**Exercise task a**
List every distinct lowercase Greek letter that appears in the maximum likelihood derivation.

**Article**
We begin by writing our likelihood equation. Note that in this problem, \(\theta\) is a scalar.
\[ f_{\vec{r} | \theta} (\vec{r} | \theta) = \prod_{k=1}^n f_{r | \theta} (r_k | \theta) \]
Because we know the distribution is Gaussian, we can rewrite the equation.
\[ f_{\vec{r} | \theta} (\vec{r} | \theta) = \prod_{k=1}^n \frac{1}{\sqrt{2 \pi \sigma^2}} e^{-(r_k - \theta)^2/2 \sigma^2} \]
If we now take the logarithm of this expression, we get that
\[ \ln f_{\vec{r} | \theta} (\vec{r} | \theta) = \sum_{k=1}^n - \frac{1}{2}\ln{2 \pi \sigma^2} - \frac{(r_k - \theta)^2}{2 \sigma^2} \]
Now, for any given \(r\), we want to find the \(\theta\) that maximizes the function \(f\). In other words, given the data that we observe, what is the parameter that makes the data most likely?
Recall the maximum likelihood function we defined above:
\[ \begin{aligned} \hat{\theta}_{ML}(\vec{r}) &= \operatorname*{arg max}_{\theta} f_{\vec{r} | \theta} (\vec{r} | \theta) \\ &= \operatorname*{arg max}_{\theta} \ln f_{\vec{r} | \theta} (\vec{r} | \theta) \end{aligned} \]
Notice that in our likelihood equation, the first term does not contain \(\theta\). Notice also that there is a negative sign in front of the second term (which does contain \(\theta\)). Maximizing a negative of some quantity is the same as minimizing the quantity, so our maximum likelihood equation becomes
\[ \hat{\theta}_{ML}(\vec{r}) = \operatorname*{arg min}_{\theta} \sum_{k=1}^n \frac{(r_k - \theta)^2}{2 \sigma^2} \]
To find the minimum, we can take a derivative with respect to our paramter and set it equal to \(0\).
\[ \frac{d}{d \theta} \left. \sum_{k=1}^n \frac{(r_k - \theta)^2}{2 \sigma^2} \right|_{\theta=\hat{\theta}_{ML}} = 0 \]
which can be rewritten
\[ \sum_{k=1}^n \frac{-2(r_k - \hat{\theta}_{ML})}{2 \sigma^2} = 0 \]
We can simplify this expression further to
\[ n \; \hat{\theta}_{ML} = \sum_{k=1}^n r_k \]
which leaves us with an equation for \(\hat{\theta}_{ML}\):
\[ \hat{\theta}_{ML} = \frac{1}{n} \sum_{k=1}^n r_k \]
What is this saying? The mean of the data should be the mean of the sampled data.

**Data lines**
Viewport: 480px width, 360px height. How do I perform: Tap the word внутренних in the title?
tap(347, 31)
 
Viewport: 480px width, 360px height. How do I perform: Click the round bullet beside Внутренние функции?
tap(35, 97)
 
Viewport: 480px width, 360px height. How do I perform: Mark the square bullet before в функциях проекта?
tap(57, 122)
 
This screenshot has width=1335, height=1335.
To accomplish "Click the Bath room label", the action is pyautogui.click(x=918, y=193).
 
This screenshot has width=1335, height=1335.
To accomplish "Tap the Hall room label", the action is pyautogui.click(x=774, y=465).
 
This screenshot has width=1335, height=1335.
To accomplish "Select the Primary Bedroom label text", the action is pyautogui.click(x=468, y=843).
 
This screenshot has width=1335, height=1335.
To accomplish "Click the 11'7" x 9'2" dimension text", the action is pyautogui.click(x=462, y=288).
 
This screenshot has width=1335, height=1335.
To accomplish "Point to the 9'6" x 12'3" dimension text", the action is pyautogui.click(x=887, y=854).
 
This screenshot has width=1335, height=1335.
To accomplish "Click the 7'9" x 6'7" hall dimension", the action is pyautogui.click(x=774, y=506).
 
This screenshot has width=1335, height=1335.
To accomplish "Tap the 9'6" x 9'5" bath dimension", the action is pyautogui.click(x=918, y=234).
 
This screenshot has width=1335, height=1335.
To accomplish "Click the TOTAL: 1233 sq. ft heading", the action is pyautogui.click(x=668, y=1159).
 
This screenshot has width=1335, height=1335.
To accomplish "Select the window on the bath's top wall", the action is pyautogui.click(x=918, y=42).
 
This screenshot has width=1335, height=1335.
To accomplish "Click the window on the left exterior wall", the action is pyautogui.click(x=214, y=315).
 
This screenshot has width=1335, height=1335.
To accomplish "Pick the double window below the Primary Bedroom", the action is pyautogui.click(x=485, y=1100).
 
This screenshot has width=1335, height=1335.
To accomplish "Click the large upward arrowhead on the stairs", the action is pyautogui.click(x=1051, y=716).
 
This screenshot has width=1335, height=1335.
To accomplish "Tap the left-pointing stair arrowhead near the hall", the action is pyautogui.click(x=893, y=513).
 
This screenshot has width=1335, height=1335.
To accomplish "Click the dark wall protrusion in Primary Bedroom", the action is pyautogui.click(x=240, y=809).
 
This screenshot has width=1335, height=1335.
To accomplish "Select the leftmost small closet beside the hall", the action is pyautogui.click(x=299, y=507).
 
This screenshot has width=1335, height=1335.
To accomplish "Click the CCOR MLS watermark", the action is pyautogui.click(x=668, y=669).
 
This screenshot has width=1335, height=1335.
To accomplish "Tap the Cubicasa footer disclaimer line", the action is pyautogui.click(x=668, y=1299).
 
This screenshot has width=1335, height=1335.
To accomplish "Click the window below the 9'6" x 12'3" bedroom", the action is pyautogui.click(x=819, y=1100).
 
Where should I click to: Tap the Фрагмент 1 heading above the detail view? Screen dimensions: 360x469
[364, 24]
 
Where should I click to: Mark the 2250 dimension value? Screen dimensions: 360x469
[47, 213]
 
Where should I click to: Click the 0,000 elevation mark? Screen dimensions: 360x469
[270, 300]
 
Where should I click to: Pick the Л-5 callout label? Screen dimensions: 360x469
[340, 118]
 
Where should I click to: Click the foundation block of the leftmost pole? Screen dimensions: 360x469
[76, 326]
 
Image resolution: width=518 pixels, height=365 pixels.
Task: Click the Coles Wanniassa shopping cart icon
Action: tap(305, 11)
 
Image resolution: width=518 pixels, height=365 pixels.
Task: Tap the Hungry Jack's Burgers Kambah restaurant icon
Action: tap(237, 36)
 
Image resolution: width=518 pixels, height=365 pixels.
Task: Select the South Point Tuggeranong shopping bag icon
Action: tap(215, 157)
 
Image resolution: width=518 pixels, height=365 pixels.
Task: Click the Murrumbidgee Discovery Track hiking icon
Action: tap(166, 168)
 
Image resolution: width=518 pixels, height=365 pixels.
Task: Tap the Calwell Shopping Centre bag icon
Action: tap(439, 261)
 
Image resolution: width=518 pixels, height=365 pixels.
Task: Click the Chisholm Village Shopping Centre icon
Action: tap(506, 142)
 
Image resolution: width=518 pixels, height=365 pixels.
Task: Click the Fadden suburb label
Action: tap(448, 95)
* * *
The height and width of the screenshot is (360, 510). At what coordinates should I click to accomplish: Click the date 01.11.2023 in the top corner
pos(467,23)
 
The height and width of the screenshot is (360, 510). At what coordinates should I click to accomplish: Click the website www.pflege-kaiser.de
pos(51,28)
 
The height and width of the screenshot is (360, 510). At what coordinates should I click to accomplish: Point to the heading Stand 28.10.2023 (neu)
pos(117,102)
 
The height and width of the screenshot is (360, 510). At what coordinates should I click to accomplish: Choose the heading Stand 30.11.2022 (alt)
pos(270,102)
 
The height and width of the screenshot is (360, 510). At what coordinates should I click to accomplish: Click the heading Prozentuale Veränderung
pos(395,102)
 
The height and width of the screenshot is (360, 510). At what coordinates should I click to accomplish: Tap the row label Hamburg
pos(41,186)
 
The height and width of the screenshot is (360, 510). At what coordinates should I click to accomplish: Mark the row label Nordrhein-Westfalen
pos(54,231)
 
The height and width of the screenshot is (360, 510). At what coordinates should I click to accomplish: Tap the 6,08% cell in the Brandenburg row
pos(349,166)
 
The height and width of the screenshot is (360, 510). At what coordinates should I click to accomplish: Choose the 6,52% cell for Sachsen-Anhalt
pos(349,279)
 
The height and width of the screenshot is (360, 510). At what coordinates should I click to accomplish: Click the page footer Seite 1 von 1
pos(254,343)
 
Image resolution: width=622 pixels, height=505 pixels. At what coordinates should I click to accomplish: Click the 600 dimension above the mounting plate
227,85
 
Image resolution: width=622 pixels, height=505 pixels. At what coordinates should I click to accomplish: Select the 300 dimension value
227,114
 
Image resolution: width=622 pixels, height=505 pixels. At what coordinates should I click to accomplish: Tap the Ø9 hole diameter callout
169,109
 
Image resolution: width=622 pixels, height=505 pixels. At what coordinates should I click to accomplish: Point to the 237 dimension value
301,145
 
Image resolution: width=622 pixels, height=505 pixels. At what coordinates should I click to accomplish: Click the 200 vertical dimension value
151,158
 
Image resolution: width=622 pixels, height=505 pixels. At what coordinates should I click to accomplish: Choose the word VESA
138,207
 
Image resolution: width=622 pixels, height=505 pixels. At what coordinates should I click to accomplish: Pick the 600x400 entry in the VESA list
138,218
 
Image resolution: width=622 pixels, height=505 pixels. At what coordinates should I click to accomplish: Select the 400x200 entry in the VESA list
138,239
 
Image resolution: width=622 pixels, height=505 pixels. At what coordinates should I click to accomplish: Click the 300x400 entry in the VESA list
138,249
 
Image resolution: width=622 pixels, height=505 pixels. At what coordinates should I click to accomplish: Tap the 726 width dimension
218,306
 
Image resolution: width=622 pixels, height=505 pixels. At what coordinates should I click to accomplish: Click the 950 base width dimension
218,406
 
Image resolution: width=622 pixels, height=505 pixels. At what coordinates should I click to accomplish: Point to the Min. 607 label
...
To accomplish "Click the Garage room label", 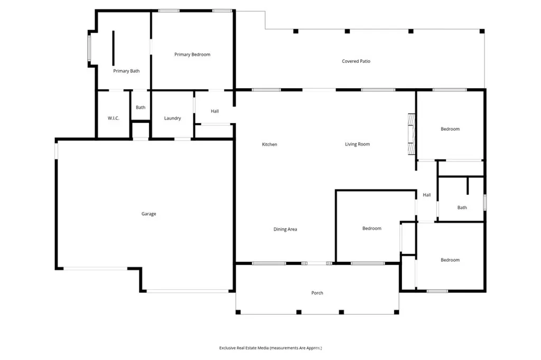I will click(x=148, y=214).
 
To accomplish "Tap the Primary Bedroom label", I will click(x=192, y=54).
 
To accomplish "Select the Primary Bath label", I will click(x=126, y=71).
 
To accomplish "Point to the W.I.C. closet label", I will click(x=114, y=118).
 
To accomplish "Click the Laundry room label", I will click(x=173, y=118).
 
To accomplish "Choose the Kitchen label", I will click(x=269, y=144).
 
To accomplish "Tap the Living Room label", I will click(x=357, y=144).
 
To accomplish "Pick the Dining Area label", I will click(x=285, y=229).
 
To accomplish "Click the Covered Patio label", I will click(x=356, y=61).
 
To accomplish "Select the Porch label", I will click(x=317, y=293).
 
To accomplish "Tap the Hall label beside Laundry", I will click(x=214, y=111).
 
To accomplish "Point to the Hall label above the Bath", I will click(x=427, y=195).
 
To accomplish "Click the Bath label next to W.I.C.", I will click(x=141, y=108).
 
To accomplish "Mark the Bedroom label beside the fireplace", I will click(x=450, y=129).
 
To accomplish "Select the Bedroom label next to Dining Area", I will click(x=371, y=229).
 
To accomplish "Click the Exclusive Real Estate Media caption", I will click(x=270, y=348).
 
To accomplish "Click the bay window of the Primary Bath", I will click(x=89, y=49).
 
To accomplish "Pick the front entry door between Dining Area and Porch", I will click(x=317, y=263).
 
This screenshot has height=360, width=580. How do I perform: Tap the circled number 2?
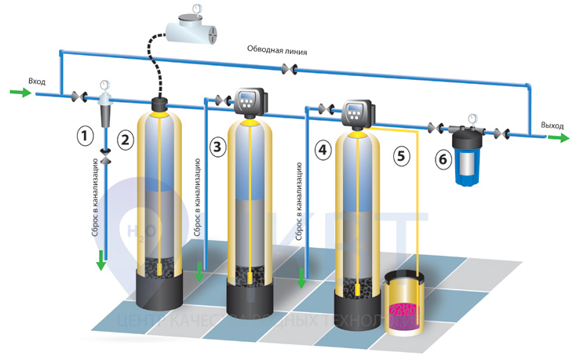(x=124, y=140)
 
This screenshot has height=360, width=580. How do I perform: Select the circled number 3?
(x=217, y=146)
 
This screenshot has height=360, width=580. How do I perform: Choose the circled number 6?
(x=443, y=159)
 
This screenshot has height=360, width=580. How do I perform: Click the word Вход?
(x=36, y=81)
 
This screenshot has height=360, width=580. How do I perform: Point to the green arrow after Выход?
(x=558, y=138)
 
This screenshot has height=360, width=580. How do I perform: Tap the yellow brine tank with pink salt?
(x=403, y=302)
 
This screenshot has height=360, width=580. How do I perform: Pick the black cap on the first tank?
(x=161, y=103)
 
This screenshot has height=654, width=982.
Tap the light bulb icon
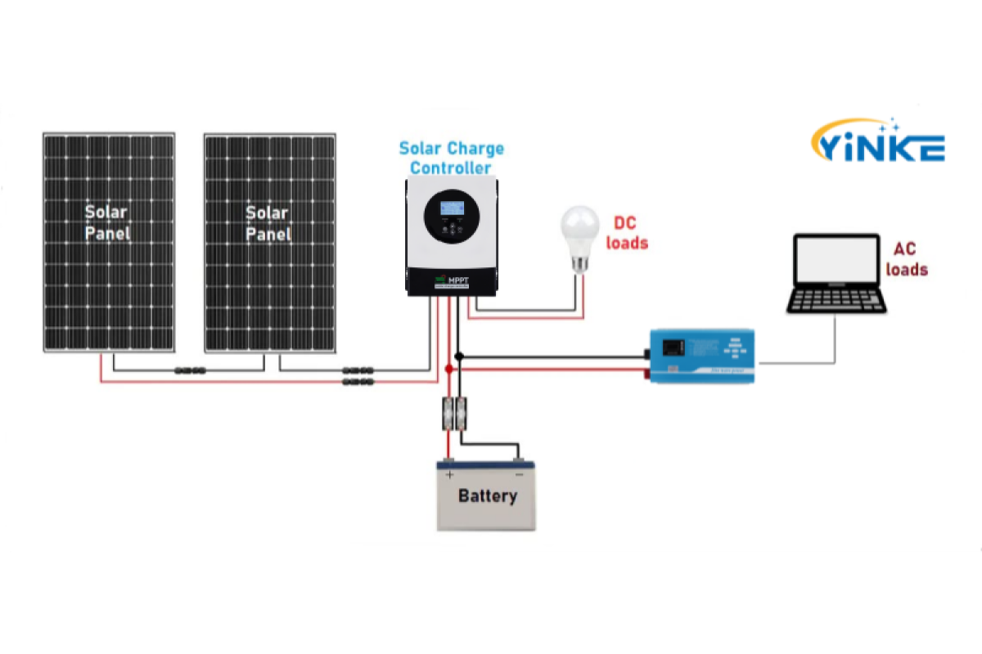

**Exercise task b**
In the records, take the lines between the one holding "Viewport: 480px width, 360px height. How do I perform: Tap" and the one holding "tap(57, 122)", inclusive, and write them out with "Screen" substituted for "Viewport", leaving everything else unchanged.

**Task result a**
θ (theta), π (pi), σ (sigma)

**Task result b**
Screen: 480px width, 360px height. How do I perform: Tap the word внутренних in the title?
tap(347, 31)
 
Screen: 480px width, 360px height. How do I perform: Click the round bullet beside Внутренние функции?
tap(35, 97)
 
Screen: 480px width, 360px height. How do I perform: Mark the square bullet before в функциях проекта?
tap(57, 122)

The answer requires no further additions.